Role of Nrf2 signaling pathway in the radiation tolerance of patients with head and neck squamous cell carcinoma: an in vivo and in vitro study

We aimed to investigate the relationship between the nuclear factor erythroid 2-related factor 2 (Nrf2) signaling pathway and the radiation tolerance of patients with head and neck squamous cell carcinoma (HNSCC). From January 2015 to January 2016, 117 patients with HNSCC were enrolled in our study and assigned into the sensitive and tolerance groups based on curative effect. Immunohistochemistry (IHC) was conducted to measure protein expressions of Nrf2, heme oxygenase-1 (HO1), NADPH quinine oxidoreductase 1 (NQO1) and glutathione S-transferase (GST).

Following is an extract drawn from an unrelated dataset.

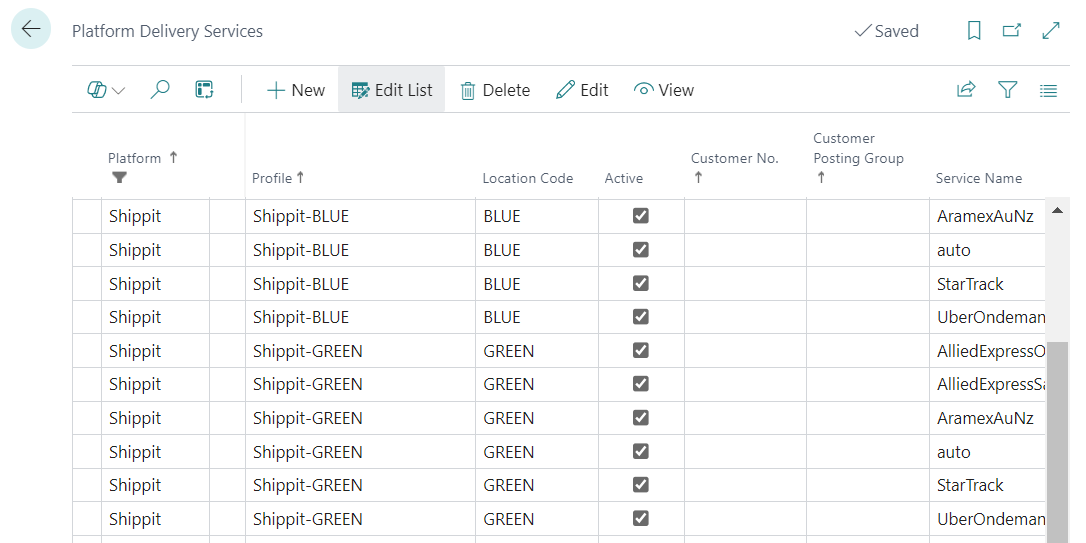Click the back arrow button
Viewport: 1086px width, 543px height.
pos(31,29)
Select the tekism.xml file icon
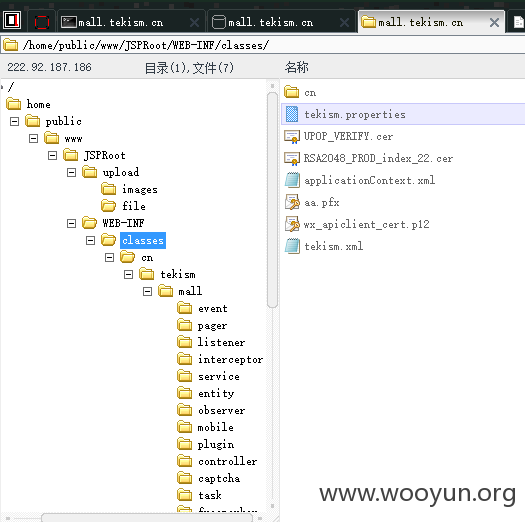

Human squamous cell carcinoma cell line, HSC-4, was induced by radiation to construct the HSC-4-radiation resistance (RR) cell line. HSC-4 and HSC-4-RR were also assigned into the blank, negative control (NC) and Nrf2 siRNA groups. Cell Counting Kit-8 (CCK-8), quantitative real-time polymerase chain reaction (qRT-PCR) and Western blotting were employed to detect cell viability, mRNA expression and protein expression, respectively, of Nrf2, HO1, NQO1 and GST. A total of 40 nude mice were equally assigned into the untreated, Nrf2 siRNA, radiation therapy (RT) and RT + Nrf2 siRNA groups. Compared with the sensitive group, patients in the tolerance group had upregulated Nrf2, HO1, NQO1 and GST expressions. HSC-4-RR cell line had improved cell viability and higher protein and mRNA expressions of Nrf2, HO1, NQO1 and GST compared with HSC-4 cell line. Compared with the HSC-4-NC and HSC-4-blank groups, the HSC-4-Nrf2 siRNA group had downregulated cell viability. Compared with the HSC-4-RR-NC and HSC-4-RR-blank groups, the HSC-4-RR-Nrf2 siRNA group had lower cell viability. However, the HSC-4-RR-Nrf2 siRNA group had elevated cell viability than the HSC-4-Nrf2 siRNA group. Tumor volume and tumor weight in the RT and RT + Nrf2 siRNA groups decreased evidently. The RT + Nrf2 siRNA group exhibited decreased tumor volume and tumor weight in comparison with the RT group. Our data demonstrated that downregulation of HO1, NQO1 and GST via inhibiting Nrf2 signaling pathway reduces the radiation tolerance of patients with HNSCC.